After Sheffield, I decided to continue on to York the capital of Yorkshire, England's largest county. I had visited here before and enjoyed the town's many historic sites. In fact King George VI once remarked, "The history of York is the history of England". The city has passed through the hands of Romans, Saxons, Vikings, and Normans ... and now it was my turn. Rather than laying waste I lay wasted on my bed. Still the victim of jet lag and a nasty cold. Eventually I was able to get up and about. My favorite hotel, The Dean Court Hotel was not available so I stayed at the York Moat Hotel. Much has been said about it's out of place modern architecture but I found the hotel satisfactory. There were two places that I always visit while in York. One is the National Railway Museum and the other is The Shambles, a street that echoes back to medieval times with the tops of its buildings almost touching overhead.
The best and most beautiful things in the world cannot be seen or even touched – they must be felt with the heart.Helen Keller
Before the Roman invasion of Britain in 43 AD, the area that is now northern England was controlled by a confederation of tribes known as the Brigantes. In 71 AD the governor of Britain, Quintus Petillius Cerialis, sent the 9th Roman legion to invade Brigantes territory. The Romans quickly realized the strategic value of this place at the confluence of the Foss and the Ouse rivers. The legion established a fort on the banks of the Ouse. The fort at Eboracum, or "place of the yew trees" followed the usual Roman system of a grid-like pattern of streets, and public buildings such as the forum and baths. The legionary baths were uncovered during construction work in the 1920s beneath the pub now known as The Roman Bath.
Emperor Constantine visited here in 306 but died during his stay.His son, Constantine the Great, founder of Constantinople and the first Christian Emperor of Rome, was proclaimed emperor in York. The traditional site of his crowning is preserved under York Minster.
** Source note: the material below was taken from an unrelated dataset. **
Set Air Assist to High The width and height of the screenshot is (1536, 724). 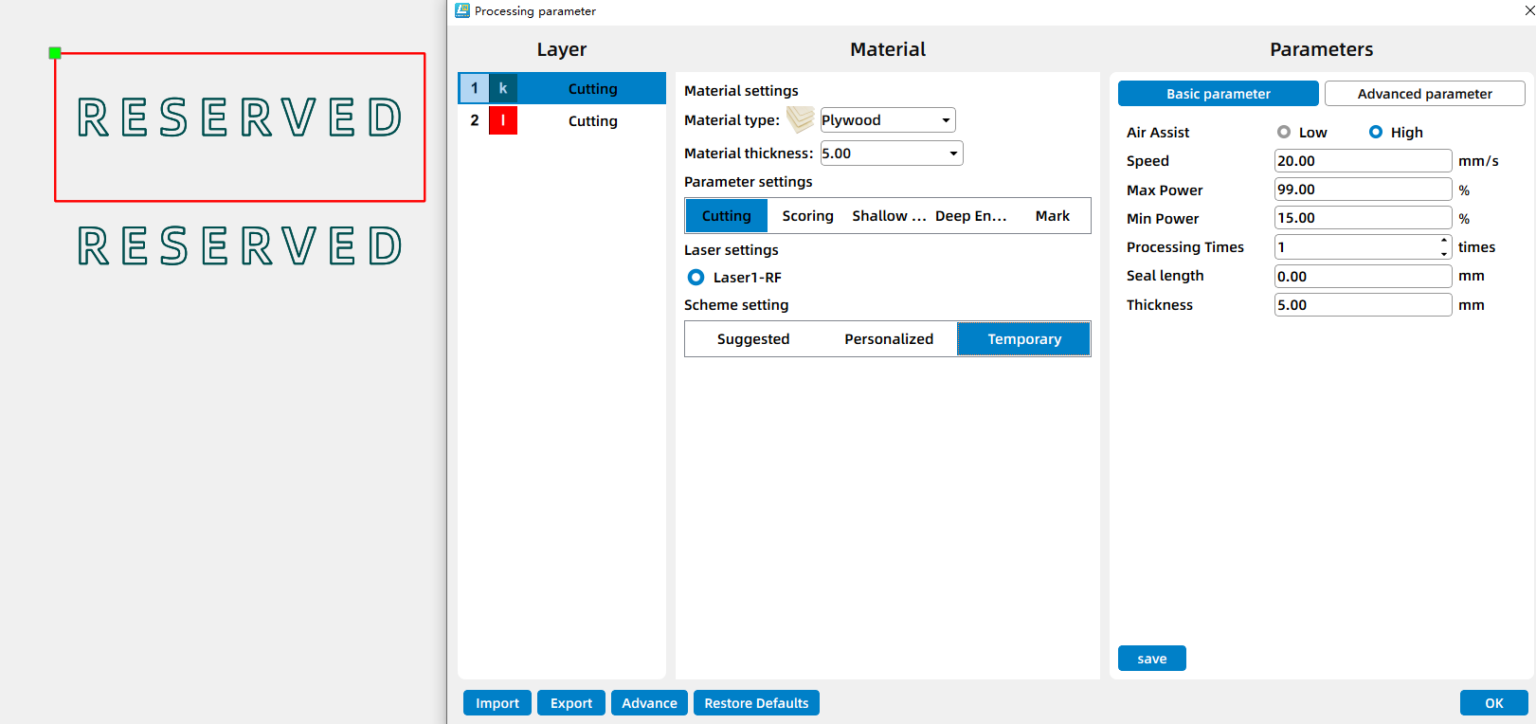[1376, 132]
The withdrawal of the Roman legions from York around 410 AD left the city at the mercy of the Anglo-Saxons. Under the Saxons the city was renamed Eoferwic, and it became the capital of the Saxon kingdom of Deirwa. York enjoyed prosperity and a prominent place in the Anglo-Saxon world, but the tides of fortune were about to turn again with the appearance in the 9th century of a fierce new invader, the Danes. The Vikings changed the name of the city from the Saxon Eoforwic to a more Danish "Jorvik". Although the name of Jorvik did not survive the Viking period, the Danes left a legacy of street names behind them; the suffix "gate" that attaches to so many York streets (such as Micklegate and Skeldergate) is based on the Viking "gata", meaning simply, "street". Eventually the Danes retreated back whence they came.
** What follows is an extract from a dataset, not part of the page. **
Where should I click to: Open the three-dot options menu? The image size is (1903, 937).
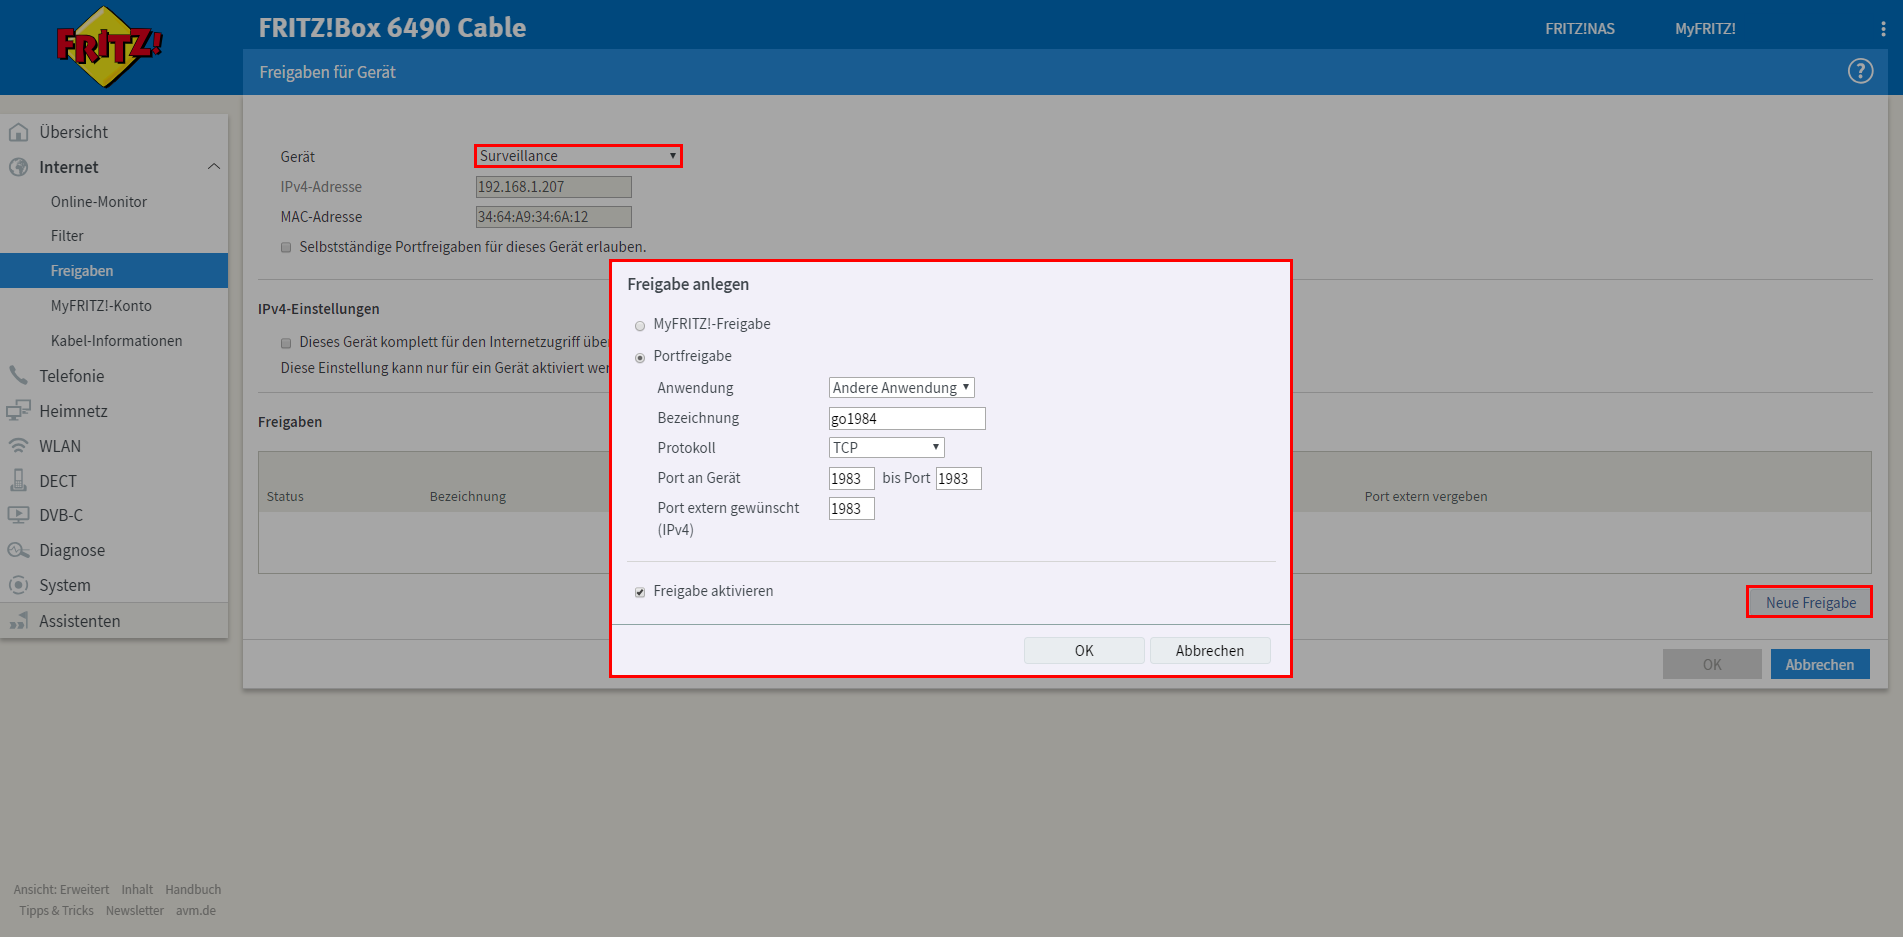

Fast forward to the Norman invasion when William the Conqueror overcame King Harold and his Anglo-Saxon forces at the Battle of Hastings, he found himself nominally king of England. But he still had to consolidate his control over his new realm. William marched north, putting out small fires of rebellion, but no resistance awaited him at York; indeed he was given the keys to the city on his arrival. The Conqueror made York his base of operations in the north. He expropriated property and divided half amongst his Norman followers and kept half for himself. The magnificent Minster was rebuilt in Gothic style over the years 1220-1482, and the Archbishop of York was second only in religious power and influence to the Archbishop of Canterbury. A full forty other churches were built in the city during the medieval period.
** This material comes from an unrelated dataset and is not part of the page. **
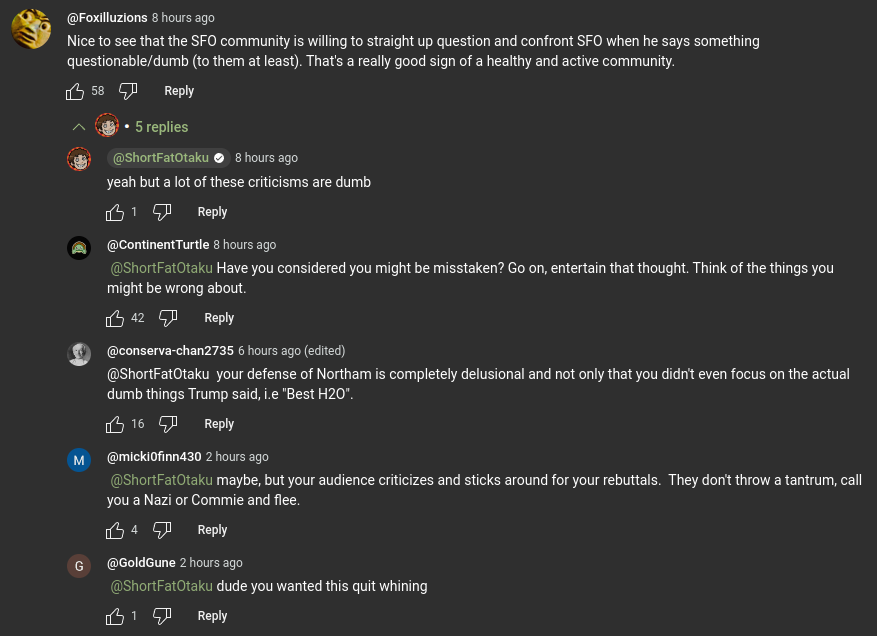Like @GoldGune's "quit whining" reply
877x636 pixels.
[x=115, y=616]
At the end of the medieval period, York was a center of power for the Lancastrian cause. As the fortunes of the Wars of the Roses ebbed and flowed, the top of Micklegate Bar was decorated with the heads of leaders killed by first one side then the other. Edward IV never forgave the city for its support of his enemies, and he imposed a harsh rule on York after his eventual triumph. During the Civil War many important buildings in the city were destroyed, but Sir Thomas Fairfax, who was a native of Yorkshire, exerted his influence to spare damage to the city's churches, including York Minster. The Victorian age was the age of the railway in York. The "iron horse" came to York in 1839, brought by the then Lord Mayor, George Hudson. Hudson, dubbed The Railroad King, died disgraced by disclosure of financial improprieties. But York prospered by Hudson's actions; the coming of the railroad allowed the expansion of several local businesses to national importance, notably Rowntrees Cocoa Works, and Terry's Confectionery Works. These company's along with the railway itself became the major employers in York. The city became a railway transportation hub for the north, due to its convenient location halfway between London and Edinburgh. Major carriage building and repair yards for the East Coast Line sprang up, and workers and their families swelled the city's population. Today York is like a living museum having its own collection of curios from invader's past. A popular attraction is the Viking excavations though I'm embarrassed to admit I have never seen them, their marketing a little bit too intrusive.